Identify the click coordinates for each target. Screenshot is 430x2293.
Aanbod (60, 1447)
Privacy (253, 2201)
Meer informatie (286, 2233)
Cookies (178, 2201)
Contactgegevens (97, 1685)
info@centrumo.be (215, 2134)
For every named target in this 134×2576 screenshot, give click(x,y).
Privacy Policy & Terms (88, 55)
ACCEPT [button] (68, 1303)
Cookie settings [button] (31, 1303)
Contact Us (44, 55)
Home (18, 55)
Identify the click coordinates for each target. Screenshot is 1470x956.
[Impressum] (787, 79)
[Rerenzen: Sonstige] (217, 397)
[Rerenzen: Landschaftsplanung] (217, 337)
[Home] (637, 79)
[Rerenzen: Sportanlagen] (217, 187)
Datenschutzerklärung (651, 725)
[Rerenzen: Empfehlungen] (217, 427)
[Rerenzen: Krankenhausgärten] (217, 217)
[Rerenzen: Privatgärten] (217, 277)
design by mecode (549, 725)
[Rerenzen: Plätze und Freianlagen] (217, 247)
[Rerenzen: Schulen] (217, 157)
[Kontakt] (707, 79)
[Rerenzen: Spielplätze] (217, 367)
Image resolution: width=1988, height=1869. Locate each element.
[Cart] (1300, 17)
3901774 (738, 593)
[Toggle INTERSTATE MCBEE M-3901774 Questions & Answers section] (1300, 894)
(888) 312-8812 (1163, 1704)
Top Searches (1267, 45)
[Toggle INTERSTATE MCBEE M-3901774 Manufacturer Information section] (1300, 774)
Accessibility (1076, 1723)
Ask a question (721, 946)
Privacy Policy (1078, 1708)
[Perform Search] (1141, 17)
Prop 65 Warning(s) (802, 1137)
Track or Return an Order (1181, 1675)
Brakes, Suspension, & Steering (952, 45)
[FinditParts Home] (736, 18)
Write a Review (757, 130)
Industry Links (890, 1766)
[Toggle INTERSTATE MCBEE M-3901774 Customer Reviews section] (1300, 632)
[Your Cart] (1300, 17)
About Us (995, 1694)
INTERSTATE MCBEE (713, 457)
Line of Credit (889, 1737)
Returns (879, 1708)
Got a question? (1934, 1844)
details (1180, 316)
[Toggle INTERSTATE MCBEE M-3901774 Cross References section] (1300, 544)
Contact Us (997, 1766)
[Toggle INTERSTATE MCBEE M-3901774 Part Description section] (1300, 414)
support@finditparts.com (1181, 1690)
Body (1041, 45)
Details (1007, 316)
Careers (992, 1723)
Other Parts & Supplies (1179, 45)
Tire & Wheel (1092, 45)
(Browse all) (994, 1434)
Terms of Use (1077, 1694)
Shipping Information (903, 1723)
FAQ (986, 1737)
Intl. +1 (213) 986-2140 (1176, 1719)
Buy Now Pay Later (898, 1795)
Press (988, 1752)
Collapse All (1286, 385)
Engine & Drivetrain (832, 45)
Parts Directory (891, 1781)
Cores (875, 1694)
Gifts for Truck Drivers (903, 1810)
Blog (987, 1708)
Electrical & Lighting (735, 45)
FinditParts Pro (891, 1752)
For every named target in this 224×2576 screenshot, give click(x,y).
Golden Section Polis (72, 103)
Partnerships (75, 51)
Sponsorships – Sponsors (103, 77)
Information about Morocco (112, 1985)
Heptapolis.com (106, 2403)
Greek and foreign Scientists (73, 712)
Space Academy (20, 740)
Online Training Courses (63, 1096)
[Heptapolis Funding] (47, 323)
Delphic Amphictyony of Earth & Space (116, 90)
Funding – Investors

**To do:** Show the lines of the entries that include the string "Toggle", copying each in full.

**Solution to this task:**
[Toggle INTERSTATE MCBEE M-3901774 Questions & Answers section] (1300, 894)
[Toggle INTERSTATE MCBEE M-3901774 Manufacturer Information section] (1300, 774)
[Toggle INTERSTATE MCBEE M-3901774 Customer Reviews section] (1300, 632)
[Toggle INTERSTATE MCBEE M-3901774 Cross References section] (1300, 544)
[Toggle INTERSTATE MCBEE M-3901774 Part Description section] (1300, 414)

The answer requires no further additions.